Saturday, February 20, 2010

Passive Civil Disobedience: Perhaps Not the American Way?

As we have been talking about the non-violent approach to civil disobedience employed by Ghandi and his followers in India, and expounded upon in Satyagraha, I have thought more about why the American separation from the British Empire was so drastically different. While no sociologist or anthropologist who can identify the cultural reasons and implications of my idea, I nonetheless believe that there is something ingrained in the American psyche that causes us to be more forceful in defending our beliefs than other peoples around the world.

Looking back over our history, when the American people have tried to defend their rights, particularly those pertaining to freedom, we have always done so in a forceful way. Even before the Revolutionary War, we resorted to actions such as the Boston Tea Party; an act of destroying British property / goods. Then we had the Revolutionary War, followed by the War of 1812. After that, our country was firmly established, and our sovereignty secure.

The violence does not stop there, however. When the region now comprising Texas and the other border states with Mexico came into dispute in the mid-nineteenth century, the Mexican War ensued. Here, we had many future leaders of the American Civil War fighting alongside each other. Again, our response to possibly losing this land, this portion of our freedom, was war.

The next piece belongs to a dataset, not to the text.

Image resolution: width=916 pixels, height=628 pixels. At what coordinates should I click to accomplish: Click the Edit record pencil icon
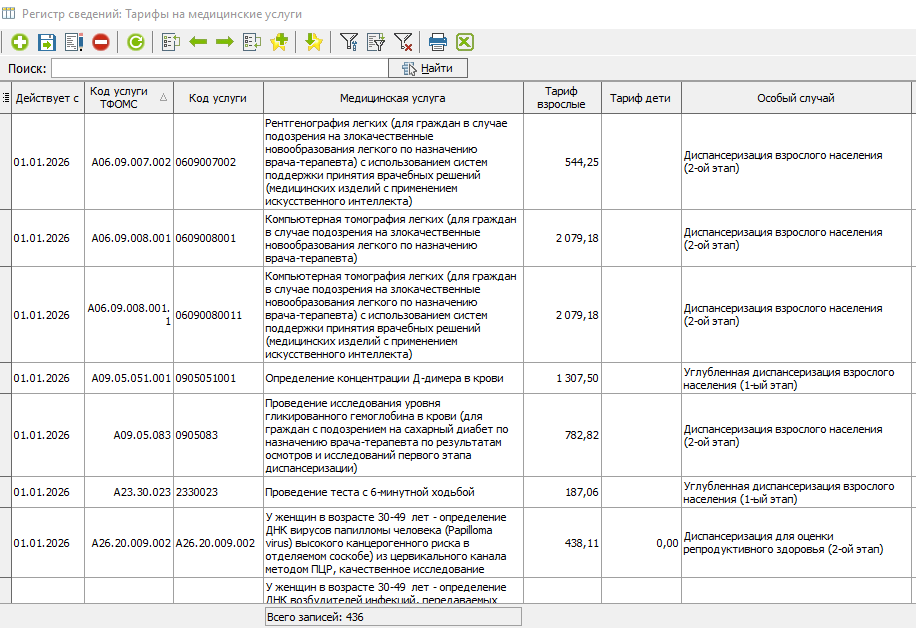click(74, 42)
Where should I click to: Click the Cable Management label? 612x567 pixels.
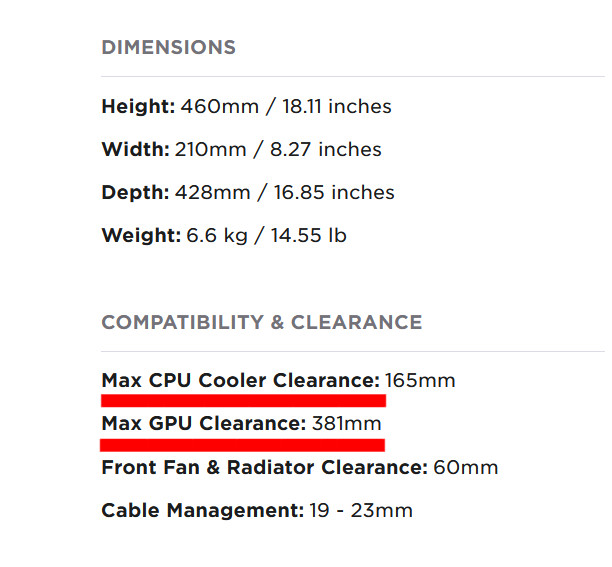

The American Civil War is arguably the greatest example of this trend in American history. No matter which cause of the war you agree with, be it to free the slaves held in the South or to defend a state's right to govern itself, you again have this idea of freedom being challenged. The resulting violent protest lasted four years and ended with over 350,000 wounded and nearly 200,000 dead. This was the ultimate example of the American reaction to threatened freedom, for it was American vs. American, each with their own views of why they were fighting.

Now, this is by no means to say that such events are unique to the history of the United States. It is merely intended as a way of identifying one possible reason why the idea of non-violent civil disobedience, which Kozinn points out is the main theme of Satyagraha, may seem rather foreign to our culture, one that has known violence as the standard reaction to threatened freedom.